For half a million years, children were a necessity, a duty and a pleasure – more or less in that order. But now, they are basically a lifestyle choice. And they compete with many other lifestyles, such as being a celebrated author. Children are not vessels for the altruistic investments of adults. They are means for the self-actualization of adults. Nor can you count on them as productive assets. They represent 25 years, or possibly a lifetime, of sunk costs, with an uncertain return. And now that women have found satisfying lives outside the home, the awful truth has begun to dawn: The maternal instinct can be overcome surprisingly easily.
Among population scholars, the flight of the mommies is the subject of much scholarly debate. It is just one of the features of what‘s known as the “second demographic transition.” The first demographic transition is familiar to us all. It’s marked by falling fertility and mortality rates, and invariably accompanies economic prosperity. The second demographic transition, according to the scholars who coined the term, is marked by “sustained subreplacement fertility, a multitude of different living arrangements other than marriage, [and] a disconnection between marriage and procreation.” This transition has spread not just across the Western world, but also to Asia and South America.

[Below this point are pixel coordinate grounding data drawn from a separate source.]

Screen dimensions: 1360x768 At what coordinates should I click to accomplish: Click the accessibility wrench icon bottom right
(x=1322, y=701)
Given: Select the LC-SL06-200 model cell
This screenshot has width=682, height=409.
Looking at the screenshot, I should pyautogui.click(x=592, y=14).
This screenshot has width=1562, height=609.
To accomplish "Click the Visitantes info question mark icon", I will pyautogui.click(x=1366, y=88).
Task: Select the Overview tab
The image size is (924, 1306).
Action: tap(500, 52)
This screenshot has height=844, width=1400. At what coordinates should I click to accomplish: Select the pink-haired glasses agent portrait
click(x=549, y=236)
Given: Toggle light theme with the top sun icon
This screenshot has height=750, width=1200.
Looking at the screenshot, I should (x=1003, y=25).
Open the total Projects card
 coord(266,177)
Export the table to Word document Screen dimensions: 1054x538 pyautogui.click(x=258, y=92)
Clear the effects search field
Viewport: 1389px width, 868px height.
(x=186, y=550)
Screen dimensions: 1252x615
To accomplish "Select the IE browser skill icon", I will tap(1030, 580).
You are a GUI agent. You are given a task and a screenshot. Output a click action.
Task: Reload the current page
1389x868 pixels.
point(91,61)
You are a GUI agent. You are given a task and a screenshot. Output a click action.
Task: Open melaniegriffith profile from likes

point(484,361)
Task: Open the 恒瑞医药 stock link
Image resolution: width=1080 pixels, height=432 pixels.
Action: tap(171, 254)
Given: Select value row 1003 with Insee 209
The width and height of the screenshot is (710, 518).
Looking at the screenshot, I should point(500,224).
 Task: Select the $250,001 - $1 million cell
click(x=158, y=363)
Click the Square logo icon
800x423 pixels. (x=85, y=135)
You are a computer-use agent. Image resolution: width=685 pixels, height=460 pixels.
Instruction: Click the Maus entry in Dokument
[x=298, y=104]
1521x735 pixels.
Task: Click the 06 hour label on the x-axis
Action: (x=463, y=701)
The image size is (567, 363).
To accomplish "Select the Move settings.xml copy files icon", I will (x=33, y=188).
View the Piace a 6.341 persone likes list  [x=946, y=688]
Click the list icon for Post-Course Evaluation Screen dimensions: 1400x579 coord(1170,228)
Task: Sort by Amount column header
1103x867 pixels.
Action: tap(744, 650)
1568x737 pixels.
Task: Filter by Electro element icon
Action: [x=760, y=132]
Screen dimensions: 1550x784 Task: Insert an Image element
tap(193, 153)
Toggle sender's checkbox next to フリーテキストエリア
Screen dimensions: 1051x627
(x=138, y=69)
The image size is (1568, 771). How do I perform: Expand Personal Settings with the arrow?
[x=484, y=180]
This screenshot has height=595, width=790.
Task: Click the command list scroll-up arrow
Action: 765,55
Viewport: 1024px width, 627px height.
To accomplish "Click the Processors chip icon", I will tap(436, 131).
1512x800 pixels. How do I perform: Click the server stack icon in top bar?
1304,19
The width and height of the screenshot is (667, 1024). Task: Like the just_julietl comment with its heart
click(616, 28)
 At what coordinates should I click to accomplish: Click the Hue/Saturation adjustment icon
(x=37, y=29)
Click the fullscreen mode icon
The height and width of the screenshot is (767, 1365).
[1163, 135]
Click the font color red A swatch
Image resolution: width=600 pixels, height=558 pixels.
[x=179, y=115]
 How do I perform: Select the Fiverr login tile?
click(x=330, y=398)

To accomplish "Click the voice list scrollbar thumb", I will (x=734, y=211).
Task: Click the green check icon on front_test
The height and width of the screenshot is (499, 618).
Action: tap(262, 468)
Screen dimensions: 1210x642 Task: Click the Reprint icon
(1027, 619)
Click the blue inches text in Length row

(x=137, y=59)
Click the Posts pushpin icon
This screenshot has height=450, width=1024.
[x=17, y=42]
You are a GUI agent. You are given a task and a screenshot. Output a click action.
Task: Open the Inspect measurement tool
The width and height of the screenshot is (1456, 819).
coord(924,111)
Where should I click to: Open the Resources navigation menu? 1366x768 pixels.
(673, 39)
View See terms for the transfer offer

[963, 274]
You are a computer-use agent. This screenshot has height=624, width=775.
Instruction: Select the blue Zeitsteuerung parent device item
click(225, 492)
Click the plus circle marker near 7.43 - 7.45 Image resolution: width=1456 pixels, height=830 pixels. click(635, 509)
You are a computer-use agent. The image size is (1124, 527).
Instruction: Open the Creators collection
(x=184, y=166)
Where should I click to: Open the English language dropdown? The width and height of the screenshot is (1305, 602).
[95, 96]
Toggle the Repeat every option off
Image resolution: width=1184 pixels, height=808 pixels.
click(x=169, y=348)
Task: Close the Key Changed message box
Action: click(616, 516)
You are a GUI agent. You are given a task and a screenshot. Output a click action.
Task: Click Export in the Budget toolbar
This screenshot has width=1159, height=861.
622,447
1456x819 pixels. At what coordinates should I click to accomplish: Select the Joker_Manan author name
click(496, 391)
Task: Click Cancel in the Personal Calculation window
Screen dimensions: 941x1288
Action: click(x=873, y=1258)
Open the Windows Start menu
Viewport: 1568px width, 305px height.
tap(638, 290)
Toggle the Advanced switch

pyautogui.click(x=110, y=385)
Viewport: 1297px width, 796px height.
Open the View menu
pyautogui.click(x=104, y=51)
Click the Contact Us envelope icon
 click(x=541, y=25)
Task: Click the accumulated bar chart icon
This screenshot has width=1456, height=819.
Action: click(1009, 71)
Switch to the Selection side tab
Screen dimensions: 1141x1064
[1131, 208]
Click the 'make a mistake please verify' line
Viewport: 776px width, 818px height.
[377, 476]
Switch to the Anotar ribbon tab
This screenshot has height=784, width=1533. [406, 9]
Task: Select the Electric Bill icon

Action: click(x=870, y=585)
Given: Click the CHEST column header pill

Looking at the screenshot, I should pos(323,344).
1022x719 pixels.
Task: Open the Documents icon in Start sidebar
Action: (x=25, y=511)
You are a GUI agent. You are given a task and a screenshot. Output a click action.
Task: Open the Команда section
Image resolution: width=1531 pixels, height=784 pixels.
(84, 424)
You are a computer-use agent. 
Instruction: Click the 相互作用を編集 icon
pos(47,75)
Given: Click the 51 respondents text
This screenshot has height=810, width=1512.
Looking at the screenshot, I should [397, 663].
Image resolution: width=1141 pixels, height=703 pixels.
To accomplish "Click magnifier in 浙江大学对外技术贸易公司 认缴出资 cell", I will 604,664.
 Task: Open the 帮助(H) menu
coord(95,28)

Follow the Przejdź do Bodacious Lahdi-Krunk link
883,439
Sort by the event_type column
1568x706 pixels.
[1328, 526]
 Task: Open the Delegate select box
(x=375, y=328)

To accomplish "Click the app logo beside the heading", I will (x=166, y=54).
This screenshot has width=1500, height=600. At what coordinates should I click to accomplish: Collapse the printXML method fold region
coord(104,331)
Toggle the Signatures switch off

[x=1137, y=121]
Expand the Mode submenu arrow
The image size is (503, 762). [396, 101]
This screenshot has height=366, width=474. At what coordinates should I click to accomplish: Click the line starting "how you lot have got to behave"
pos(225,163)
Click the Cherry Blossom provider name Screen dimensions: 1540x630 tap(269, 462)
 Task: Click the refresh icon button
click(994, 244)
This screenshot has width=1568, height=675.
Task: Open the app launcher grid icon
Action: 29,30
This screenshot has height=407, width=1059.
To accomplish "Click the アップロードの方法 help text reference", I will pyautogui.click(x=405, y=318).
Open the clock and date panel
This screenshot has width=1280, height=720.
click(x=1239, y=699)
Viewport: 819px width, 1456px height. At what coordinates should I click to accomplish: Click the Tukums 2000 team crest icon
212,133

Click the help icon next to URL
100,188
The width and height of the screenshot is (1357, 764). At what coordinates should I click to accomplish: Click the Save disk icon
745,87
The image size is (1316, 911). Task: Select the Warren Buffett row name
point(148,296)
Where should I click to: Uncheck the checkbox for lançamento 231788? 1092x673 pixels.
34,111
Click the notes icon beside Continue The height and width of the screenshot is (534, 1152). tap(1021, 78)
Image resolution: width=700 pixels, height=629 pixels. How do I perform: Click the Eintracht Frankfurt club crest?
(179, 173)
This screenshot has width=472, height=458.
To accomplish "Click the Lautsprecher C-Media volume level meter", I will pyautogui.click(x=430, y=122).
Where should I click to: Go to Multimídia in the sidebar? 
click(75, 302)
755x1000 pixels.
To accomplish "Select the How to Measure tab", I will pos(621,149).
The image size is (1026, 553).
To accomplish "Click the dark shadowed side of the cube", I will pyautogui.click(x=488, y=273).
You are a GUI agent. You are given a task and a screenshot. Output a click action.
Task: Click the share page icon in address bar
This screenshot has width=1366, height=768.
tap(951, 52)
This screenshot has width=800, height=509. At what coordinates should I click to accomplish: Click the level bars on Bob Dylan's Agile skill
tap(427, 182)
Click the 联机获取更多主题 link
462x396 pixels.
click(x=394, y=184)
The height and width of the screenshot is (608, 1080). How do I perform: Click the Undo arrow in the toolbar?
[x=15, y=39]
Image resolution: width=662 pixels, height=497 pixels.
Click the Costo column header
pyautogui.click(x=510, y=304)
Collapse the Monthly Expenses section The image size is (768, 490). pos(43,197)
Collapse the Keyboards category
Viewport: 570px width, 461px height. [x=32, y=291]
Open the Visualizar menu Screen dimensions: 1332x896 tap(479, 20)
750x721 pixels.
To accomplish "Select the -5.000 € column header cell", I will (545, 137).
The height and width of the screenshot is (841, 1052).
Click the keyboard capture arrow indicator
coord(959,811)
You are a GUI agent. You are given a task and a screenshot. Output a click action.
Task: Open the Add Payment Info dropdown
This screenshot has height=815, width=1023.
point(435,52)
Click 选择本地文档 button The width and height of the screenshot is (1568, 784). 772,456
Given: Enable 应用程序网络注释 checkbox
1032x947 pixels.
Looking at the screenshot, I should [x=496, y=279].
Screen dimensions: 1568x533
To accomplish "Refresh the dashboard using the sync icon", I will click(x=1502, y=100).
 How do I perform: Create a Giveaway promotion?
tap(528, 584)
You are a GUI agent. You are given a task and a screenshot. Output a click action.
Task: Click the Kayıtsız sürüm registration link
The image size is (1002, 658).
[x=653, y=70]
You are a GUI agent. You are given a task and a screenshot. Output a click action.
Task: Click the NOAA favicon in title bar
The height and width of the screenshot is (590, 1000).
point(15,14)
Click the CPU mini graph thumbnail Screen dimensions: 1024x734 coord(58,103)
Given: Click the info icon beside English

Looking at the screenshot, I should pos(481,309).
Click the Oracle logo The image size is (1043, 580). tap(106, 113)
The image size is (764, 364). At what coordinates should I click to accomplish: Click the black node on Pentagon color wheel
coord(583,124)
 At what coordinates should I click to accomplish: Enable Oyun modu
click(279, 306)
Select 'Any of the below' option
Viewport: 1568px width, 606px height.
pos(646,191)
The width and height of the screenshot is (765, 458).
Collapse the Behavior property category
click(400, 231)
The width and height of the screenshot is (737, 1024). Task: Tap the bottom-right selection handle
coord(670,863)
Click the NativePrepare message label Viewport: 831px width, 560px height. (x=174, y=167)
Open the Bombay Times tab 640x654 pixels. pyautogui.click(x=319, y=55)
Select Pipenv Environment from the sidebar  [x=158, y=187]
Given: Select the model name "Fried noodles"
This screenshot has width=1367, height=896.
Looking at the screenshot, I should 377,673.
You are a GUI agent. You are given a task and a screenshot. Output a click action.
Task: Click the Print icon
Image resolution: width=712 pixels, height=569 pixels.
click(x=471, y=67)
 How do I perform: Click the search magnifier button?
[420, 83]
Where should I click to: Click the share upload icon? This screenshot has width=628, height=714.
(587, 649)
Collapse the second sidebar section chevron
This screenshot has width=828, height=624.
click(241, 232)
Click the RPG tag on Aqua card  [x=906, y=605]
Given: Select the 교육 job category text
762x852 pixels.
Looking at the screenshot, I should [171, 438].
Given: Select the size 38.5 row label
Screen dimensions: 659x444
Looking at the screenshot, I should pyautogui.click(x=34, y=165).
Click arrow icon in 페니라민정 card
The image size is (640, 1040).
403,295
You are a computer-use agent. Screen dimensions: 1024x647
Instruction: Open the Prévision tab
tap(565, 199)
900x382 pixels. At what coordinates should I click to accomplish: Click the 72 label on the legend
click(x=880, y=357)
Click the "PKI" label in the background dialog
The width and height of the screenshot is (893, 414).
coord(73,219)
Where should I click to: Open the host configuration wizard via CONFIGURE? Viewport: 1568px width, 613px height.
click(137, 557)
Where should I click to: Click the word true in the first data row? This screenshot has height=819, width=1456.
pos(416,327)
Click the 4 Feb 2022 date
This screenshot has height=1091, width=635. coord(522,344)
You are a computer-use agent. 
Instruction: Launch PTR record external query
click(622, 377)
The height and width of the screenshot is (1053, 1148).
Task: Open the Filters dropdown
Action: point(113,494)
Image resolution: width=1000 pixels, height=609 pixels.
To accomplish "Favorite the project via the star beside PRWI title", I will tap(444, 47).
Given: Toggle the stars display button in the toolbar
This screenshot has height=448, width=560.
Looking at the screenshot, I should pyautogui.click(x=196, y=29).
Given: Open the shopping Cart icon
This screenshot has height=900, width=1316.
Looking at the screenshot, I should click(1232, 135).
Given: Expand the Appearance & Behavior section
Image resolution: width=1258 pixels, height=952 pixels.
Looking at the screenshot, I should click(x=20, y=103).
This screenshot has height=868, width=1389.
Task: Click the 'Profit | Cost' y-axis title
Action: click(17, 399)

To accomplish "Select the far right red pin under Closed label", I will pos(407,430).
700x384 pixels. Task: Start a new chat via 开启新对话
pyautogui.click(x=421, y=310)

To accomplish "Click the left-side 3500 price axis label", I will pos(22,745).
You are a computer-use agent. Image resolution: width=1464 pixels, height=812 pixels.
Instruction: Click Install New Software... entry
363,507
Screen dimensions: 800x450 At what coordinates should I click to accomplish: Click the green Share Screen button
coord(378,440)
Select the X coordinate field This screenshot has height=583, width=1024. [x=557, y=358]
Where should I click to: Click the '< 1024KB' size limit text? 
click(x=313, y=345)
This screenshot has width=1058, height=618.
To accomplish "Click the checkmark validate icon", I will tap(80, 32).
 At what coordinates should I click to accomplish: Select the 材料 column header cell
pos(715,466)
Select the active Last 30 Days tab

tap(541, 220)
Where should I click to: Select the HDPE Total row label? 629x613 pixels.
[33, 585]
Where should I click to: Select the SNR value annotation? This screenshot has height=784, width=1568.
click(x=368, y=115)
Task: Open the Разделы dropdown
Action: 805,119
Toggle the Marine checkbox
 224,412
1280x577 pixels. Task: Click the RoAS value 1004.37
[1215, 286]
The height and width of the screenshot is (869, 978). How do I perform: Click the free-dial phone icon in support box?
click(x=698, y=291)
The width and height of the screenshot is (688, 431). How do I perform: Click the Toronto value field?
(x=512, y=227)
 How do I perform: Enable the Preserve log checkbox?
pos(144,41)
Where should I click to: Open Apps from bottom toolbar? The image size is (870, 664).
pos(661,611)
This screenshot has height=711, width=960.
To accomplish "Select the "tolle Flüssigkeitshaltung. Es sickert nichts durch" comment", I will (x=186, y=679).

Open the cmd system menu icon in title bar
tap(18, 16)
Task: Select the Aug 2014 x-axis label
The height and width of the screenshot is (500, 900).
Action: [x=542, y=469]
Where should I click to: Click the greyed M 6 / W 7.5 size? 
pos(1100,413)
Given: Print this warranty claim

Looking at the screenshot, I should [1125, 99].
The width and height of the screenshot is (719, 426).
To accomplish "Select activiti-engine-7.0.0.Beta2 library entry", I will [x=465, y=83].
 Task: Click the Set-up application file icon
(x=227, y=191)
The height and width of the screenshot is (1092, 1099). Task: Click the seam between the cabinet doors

People used to think that fertility rates would bottom out once they reached replacement level, which is roughly 2.1 births for each woman. Instead, they just kept going down. Today, Canada’s fertility rate is a miserable 1.6. Italy is at 1.4, Brazil at 1.9, Denmark at 1.7, Germany at 1.4, while Japan, South Korea and Taiwan are below 1.4. Unless these countries can persuade women to have more children (or encourage massive immigration), they’ll go broke. And then they’ll go extinct.
Ms. Heti is part of the problem. But I am, too. I took my sweet time to settle on a mate because I too was fond of my career. By the time I got around to contemplating my options, they were gone. (Hint to thirty-somethings: Only Rachel Weisz gets pregnant at 48.) Childlessness wasn’t a choice, really. It was more or less an accident, just as it was for millions of other women who had no idea they were creating the second demographic transition.
What would it take to end it? I have no idea. And neither does anybody else.